= Demolished public housing projects in Atlanta =

In 1994 the Atlanta Housing Authority, encouraged by the federal HOPE VI program, embarked on a policy created for the purpose of comprehensive revitalization of severely distressed public housing developments. These distressed public housing properties were replaced by mixed-income communities.

==Replaced by mixed-income communities==
===State Capitol Homes (1941-2003)===
State Capitol Homes (aka "Capitol Homes") was completed on April 7, 1941 and designed to serve black families in low-rise housing. The 694 units demolished in 2003 were replaced by Capitol Gateway, which includes 1,000 units of housing for various income levels.

===Carver Community (1953–2000)===
The Carver Community housing project (aka "Carver Homes") in southeast Atlanta was finished on February 17, 1953, costing $8.6 million and consisting of 990 units for African-Americans. Named for George Washington Carver, the project was located near Joyland, an amusement park for Black Atlanta residents. The project was demolished in 2000 and was partially replaced with the Villages at Carver.

===John J. Eagan Homes===
John J. Eagan Homes, also known as Eagan Homes, as a 677-unit complex built in 1941 for black families. It cost $2 million to build and was located in Vine City. The complex was torn down in the 2000s and replaced by Magnolia Park.

===East Lake Meadows===
The East Lake Meadows public housing project was a 654 unit community built in 1971 and was one of the most infamous of all of Atlanta's public housing. At the time the nation's largest turnkey project, East Lake Meadows was immediately plagued by maintenance problems due to poor construction. Crime rates soared, and reporter Bill Seldon for the Atlanta Constitution highlighted the project in a series of articles comparing the high number of killings in Atlanta to Vietnam. These articles led to East Lake Meadows gaining the nickname of "Little Vietnam" and helped contribute to the turning of public opinion against public housing.

In the 1990s, as part of his efforts to revitalize the East Lake neighborhood, developer and philanthropist Tom Cousins began working with the Atlanta Housing Authority to replace East Lake Meadows with a mixed-income community. This took place in a larger context of tearing down Atlanta's public housing. In addition to mixed-income housing units, the redevelopment plan included an education center, a private golf course, and various local amenities. Over the course of ten years, East Lake Meadows was demolished and replaced with The Villages at East Lake, the total project costing $172 million.

===Henry Grady Homes===
Completed in 1942, Henry Grady Homes (aka "Grady Homes") originally contained 495 units for black families. Located in the Sweet Auburn neighborhood, it was demolished and replaced with the Auburn Pointe mixed-income community.

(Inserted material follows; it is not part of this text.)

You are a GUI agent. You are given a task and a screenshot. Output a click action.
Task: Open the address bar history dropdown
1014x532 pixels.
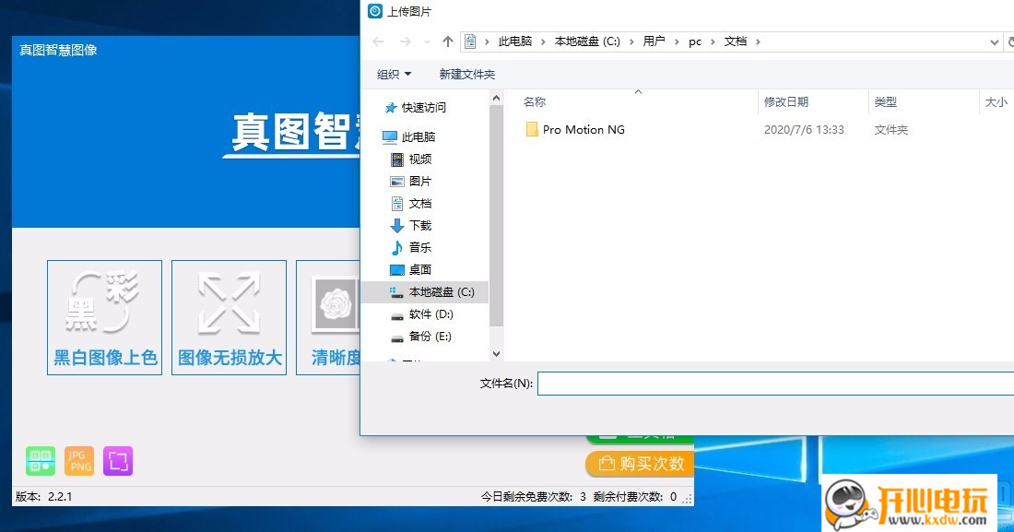click(993, 41)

===Joel Chandler Harris Homes===
Built in 1957, Joel Chandler Harris Homes (aka "Harris Homes") was a 510-unit housing site and the last project built that was intended for white residents before the housing projects were integrated after passage of the federal Civil Rights Act in 1964. It was replaced by Ashley Collegetown. The adjacent John O. Chiles Senior Residence Building was renovated.

===John Hope Homes===
Built adjacent to University Homes in 1941, John Hope Homes 606 units was originally built for black families. In the 2000s, it was demolished and replaced with The Villages at Castleberry Hill.

===McDaniel Glenn===
The McDaniel Glenn housing project was built in 1967, with the Martin Luther King Memorial Building (a highrise for the elderly) constructed in 1970. Making the complex peak at 768 units Part of the Mechanicsville neighborhood, the complex was demolished in 2006. By 2007, Columbia Residential had completed their redevelopment of the property, named Columbia at Mechanicsville Station. The Martin Luther King High-Rise was demolished with explosives on February 14, 2010.

===Herman E. Perry Homes===
Herman E. Perry Homes (aka "Perry Homes") was completed in 1954 with 1,100 units for black families. Part of the project was destroyed by a tornado on March 24, 1975, with the buildings being replaced in 1976–77. The project's demolition was completed in 1999, and it was replaced with the West Highlands development.

===Techwood Homes / Clark Howell Homes===

Techwood Homes was the first federally funded public housing project in the United States, with 1,230 units opening in 1936. Located in the Centennial Hill district of Downtown Atlanta, it was joined by Clark Howell Homes (both all white) in 1940. In the run-up to the 1996 Olympics, Techwood and Clark Howell Homes were demolished and replaced by Centennial Place.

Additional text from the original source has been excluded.